Japanese Laid-Open Patent Publication No. 8-314231 discloses an image forming method in which an intermediate transfer member is used without cleaning. Namely, the toner remaining on the intermediate transfer member is removed by a transfer roller and the like to which a voltage having a polarity opposite to that of the toner is applied to catch the remaining toner. However, the toner cannot be sufficiently removed from the intermediate transfer member by such a method. In addition, this method has a drawback in that a new cleaner must be provided in the image forming apparatus to remove the toner adhered on the transfer roller.

Because of these reasons, a need exists for an image forming method and apparatus using an intermediate transfer member which can produce images having good image qualities for a long time.

SUMMARY OF THE INVENTION

Accordingly, an object of the present invention is to provide an electrophotographic toner which is used for an image forming method and apparatus using an intermediate transfer member and which can stably produce images having good image qualities for a long time.

Another object of the present invention is to provide an image forming method which uses an intermediate transfer member and which can stably produce images having good image qualities for a long time.

Briefly these objects and other objects of the present invention as hereinafter will become more readily apparent can be attained by a toner in which a particulate fluorine-containing material is added to toner particles including a binder resin and a colorant.

Specific examples of the fluorine-containing material includes particulate fluorine-containing organic resin materials, particulate fluorine-containing inorganic materials and the like.

The fluorine-containing material is preferably included in the toner particles in an amount ranging from 0.01 to 1.1 parts by weight per 100 parts by weight of the toner particles.

The volume average particle diameter of the fluorine-containing material is preferably from 0.05 to 1.0 μm.

In another aspect of the present invention, an image forming method is provided in which a toner image formed on an image bearing member is transferred onto an intermediate transfer member and then onto a receiving material, wherein the toner image is formed by the toner mentioned above.
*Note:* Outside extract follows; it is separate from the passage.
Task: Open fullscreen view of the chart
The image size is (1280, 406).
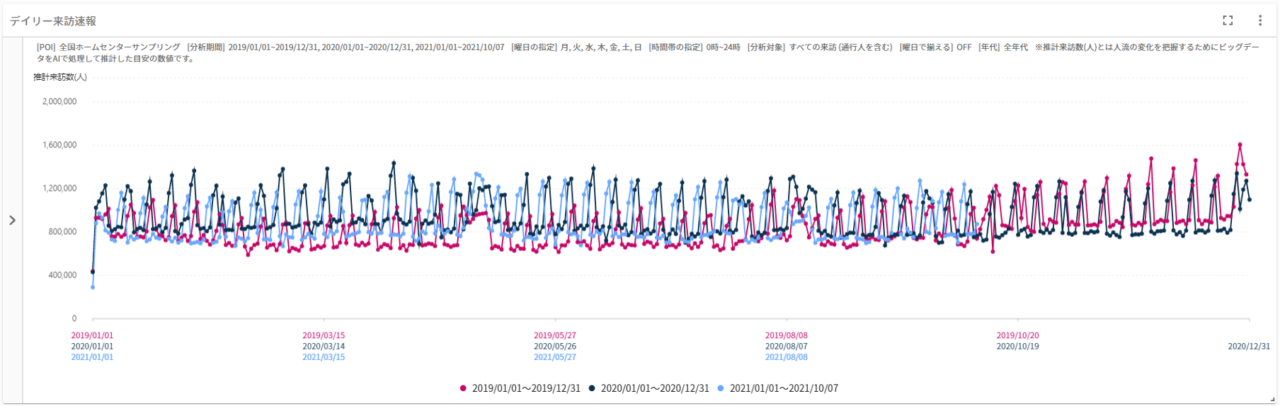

These and other objects, features and advantages of the present invention will become apparent upon consideration of the following description of the preferred embodiments of the present invention taken in conjunction with the accompanying drawing.

BRIEF DESCRIPTION OF THE DRAWING(S)

Various other objects, features and attendant advantages of the present invention will be more fully appreciated as the same becomes better understood from the detailed description when considered in connection with the accompanying drawing in which like reference characters designate like corresponding parts throughout and wherein:

FIG. 1 is a schematic view illustrating the cross section of an image forming apparatus useful for the image forming method of the present invention.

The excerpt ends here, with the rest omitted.